§ **YOUR OBJECTIVE**
Convert the data below into a JSON list of strings with one string for each line, and leave out any blank lines.

§ **DATASET EXCERPTS**
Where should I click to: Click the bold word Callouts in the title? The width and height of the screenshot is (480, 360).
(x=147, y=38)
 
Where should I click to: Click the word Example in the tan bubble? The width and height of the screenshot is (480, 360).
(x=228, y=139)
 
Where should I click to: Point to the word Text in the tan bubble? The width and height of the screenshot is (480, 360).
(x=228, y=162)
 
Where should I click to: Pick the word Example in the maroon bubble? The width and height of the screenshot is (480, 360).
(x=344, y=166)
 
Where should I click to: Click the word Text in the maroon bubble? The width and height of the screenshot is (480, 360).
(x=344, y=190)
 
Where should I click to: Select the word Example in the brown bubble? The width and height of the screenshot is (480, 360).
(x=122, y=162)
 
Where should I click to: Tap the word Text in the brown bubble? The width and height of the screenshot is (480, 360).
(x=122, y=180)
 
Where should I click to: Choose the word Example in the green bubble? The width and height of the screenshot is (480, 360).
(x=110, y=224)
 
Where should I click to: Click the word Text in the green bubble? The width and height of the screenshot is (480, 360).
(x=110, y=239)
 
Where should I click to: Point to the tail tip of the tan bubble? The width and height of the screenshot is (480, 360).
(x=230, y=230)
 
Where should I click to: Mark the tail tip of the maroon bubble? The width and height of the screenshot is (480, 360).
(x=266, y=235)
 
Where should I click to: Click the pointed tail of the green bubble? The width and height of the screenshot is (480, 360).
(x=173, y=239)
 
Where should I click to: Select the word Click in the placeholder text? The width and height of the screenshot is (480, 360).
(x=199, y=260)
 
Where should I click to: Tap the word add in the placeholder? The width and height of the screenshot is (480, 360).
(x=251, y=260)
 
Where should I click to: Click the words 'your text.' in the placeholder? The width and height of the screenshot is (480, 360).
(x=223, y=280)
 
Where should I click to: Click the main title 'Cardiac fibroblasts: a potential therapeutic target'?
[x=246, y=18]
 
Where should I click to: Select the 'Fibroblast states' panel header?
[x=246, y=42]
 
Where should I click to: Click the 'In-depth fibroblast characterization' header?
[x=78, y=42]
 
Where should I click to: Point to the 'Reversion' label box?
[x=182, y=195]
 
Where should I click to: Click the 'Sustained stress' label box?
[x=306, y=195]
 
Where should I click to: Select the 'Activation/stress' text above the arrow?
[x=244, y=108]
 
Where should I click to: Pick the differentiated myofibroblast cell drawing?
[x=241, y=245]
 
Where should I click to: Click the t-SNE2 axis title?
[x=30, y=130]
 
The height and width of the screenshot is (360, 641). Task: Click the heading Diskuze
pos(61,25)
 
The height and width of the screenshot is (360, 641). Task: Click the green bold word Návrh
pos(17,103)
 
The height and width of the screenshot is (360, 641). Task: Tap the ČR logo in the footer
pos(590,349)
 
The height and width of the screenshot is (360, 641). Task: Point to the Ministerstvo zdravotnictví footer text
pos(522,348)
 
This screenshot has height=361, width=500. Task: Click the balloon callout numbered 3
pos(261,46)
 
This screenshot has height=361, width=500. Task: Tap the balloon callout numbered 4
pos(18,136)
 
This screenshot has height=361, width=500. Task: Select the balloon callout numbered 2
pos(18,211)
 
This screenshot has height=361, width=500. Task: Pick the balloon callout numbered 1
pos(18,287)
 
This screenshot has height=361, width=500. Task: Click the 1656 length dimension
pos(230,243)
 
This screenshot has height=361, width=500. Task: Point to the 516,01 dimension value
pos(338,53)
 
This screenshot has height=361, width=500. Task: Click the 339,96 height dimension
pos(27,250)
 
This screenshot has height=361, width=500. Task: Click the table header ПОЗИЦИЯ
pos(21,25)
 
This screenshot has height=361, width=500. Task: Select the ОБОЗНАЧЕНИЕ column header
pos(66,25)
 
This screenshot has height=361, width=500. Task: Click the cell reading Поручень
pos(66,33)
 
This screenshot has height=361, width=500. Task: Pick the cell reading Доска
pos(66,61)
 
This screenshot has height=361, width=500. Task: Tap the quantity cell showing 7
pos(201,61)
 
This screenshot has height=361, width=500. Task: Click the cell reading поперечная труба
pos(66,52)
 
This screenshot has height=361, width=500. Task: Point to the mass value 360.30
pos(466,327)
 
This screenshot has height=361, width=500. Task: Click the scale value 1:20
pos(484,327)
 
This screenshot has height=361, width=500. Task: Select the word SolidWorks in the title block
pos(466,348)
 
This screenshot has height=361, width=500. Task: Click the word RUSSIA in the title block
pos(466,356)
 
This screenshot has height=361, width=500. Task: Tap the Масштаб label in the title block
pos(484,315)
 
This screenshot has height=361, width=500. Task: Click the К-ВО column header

§ **OUTPUT FOR THIS TASK**
[
  "Where should I click to: Click the bold word Callouts in the title? The width and height of the screenshot is (480, 360).",
  "(x=147, y=38)",
  "Where should I click to: Click the word Example in the tan bubble? The width and height of the screenshot is (480, 360).",
  "(x=228, y=139)",
  "Where should I click to: Point to the word Text in the tan bubble? The width and height of the screenshot is (480, 360).",
  "(x=228, y=162)",
  "Where should I click to: Pick the word Example in the maroon bubble? The width and height of the screenshot is (480, 360).",
  "(x=344, y=166)",
  "Where should I click to: Click the word Text in the maroon bubble? The width and height of the screenshot is (480, 360).",
  "(x=344, y=190)",
  "Where should I click to: Select the word Example in the brown bubble? The width and height of the screenshot is (480, 360).",
  "(x=122, y=162)",
  "Where should I click to: Tap the word Text in the brown bubble? The width and height of the screenshot is (480, 360).",
  "(x=122, y=180)",
  "Where should I click to: Choose the word Example in the green bubble? The width and height of the screenshot is (480, 360).",
  "(x=110, y=224)",
  "Where should I click to: Click the word Text in the green bubble? The width and height of the screenshot is (480, 360).",
  "(x=110, y=239)",
  "Where should I click to: Point to the tail tip of the tan bubble? The width and height of the screenshot is (480, 360).",
  "(x=230, y=230)",
  "Where should I click to: Mark the tail tip of the maroon bubble? The width and height of the screenshot is (480, 360).",
  "(x=266, y=235)",
  "Where should I click to: Click the pointed tail of the green bubble? The width and height of the screenshot is (480, 360).",
  "(x=173, y=239)",
  "Where should I click to: Select the word Click in the placeholder text? The width and height of the screenshot is (480, 360).",
  "(x=199, y=260)",
  "Where should I click to: Tap the word add in the placeholder? The width and height of the screenshot is (480, 360).",
  "(x=251, y=260)",
  "Where should I click to: Click the words 'your text.' in the placeholder? The width and height of the screenshot is (480, 360).",
  "(x=223, y=280)",
  "Where should I click to: Click the main title 'Cardiac fibroblasts: a potential therapeutic target'?",
  "[x=246, y=18]",
  "Where should I click to: Select the 'Fibroblast states' panel header?",
  "[x=246, y=42]",
  "Where should I click to: Click the 'In-depth fibroblast characterization' header?",
  "[x=78, y=42]",
  "Where should I click to: Point to the 'Reversion' label box?",
  "[x=182, y=195]",
  "Where should I click to: Click the 'Sustained stress' label box?",
  "[x=306, y=195]",
  "Where should I click to: Select the 'Activation/stress' text above the arrow?",
  "[x=244, y=108]",
  "Where should I click to: Pick the differentiated myofibroblast cell drawing?",
  "[x=241, y=245]",
  "Where should I click to: Click the t-SNE2 axis title?",
  "[x=30, y=130]",
  "The height and width of the screenshot is (360, 641). Task: Click the heading Diskuze",
  "pos(61,25)",
  "The height and width of the screenshot is (360, 641). Task: Click the green bold word Návrh",
  "pos(17,103)",
  "The height and width of the screenshot is (360, 641). Task: Tap the ČR logo in the footer",
  "pos(590,349)",
  "The height and width of the screenshot is (360, 641). Task: Point to the Ministerstvo zdravotnictví footer text",
  "pos(522,348)",
  "This screenshot has height=361, width=500. Task: Click the balloon callout numbered 3",
  "pos(261,46)",
  "This screenshot has height=361, width=500. Task: Tap the balloon callout numbered 4",
  "pos(18,136)",
  "This screenshot has height=361, width=500. Task: Select the balloon callout numbered 2",
  "pos(18,211)",
  "This screenshot has height=361, width=500. Task: Pick the balloon callout numbered 1",
  "pos(18,287)",
  "This screenshot has height=361, width=500. Task: Click the 1656 length dimension",
  "pos(230,243)",
  "This screenshot has height=361, width=500. Task: Point to the 516,01 dimension value",
  "pos(338,53)",
  "This screenshot has height=361, width=500. Task: Click the 339,96 height dimension",
  "pos(27,250)",
  "This screenshot has height=361, width=500. Task: Click the table header ПОЗИЦИЯ",
  "pos(21,25)",
  "This screenshot has height=361, width=500. Task: Select the ОБОЗНАЧЕНИЕ column header",
  "pos(66,25)",
  "This screenshot has height=361, width=500. Task: Click the cell reading Поручень",
  "pos(66,33)",
  "This screenshot has height=361, width=500. Task: Pick the cell reading Доска",
  "pos(66,61)",
  "This screenshot has height=361, width=500. Task: Tap the quantity cell showing 7",
  "pos(201,61)",
  "This screenshot has height=361, width=500. Task: Click the cell reading поперечная труба",
  "pos(66,52)",
  "This screenshot has height=361, width=500. Task: Point to the mass value 360.30",
  "pos(466,327)",
  "This screenshot has height=361, width=500. Task: Click the scale value 1:20",
  "pos(484,327)",
  "This screenshot has height=361, width=500. Task: Select the word SolidWorks in the title block",
  "pos(466,348)",
  "This screenshot has height=361, width=500. Task: Click the word RUSSIA in the title block",
  "pos(466,356)",
  "This screenshot has height=361, width=500. Task: Tap the Масштаб label in the title block",
  "pos(484,315)",
  "This screenshot has height=361, width=500. Task: Click the К-ВО column header"
]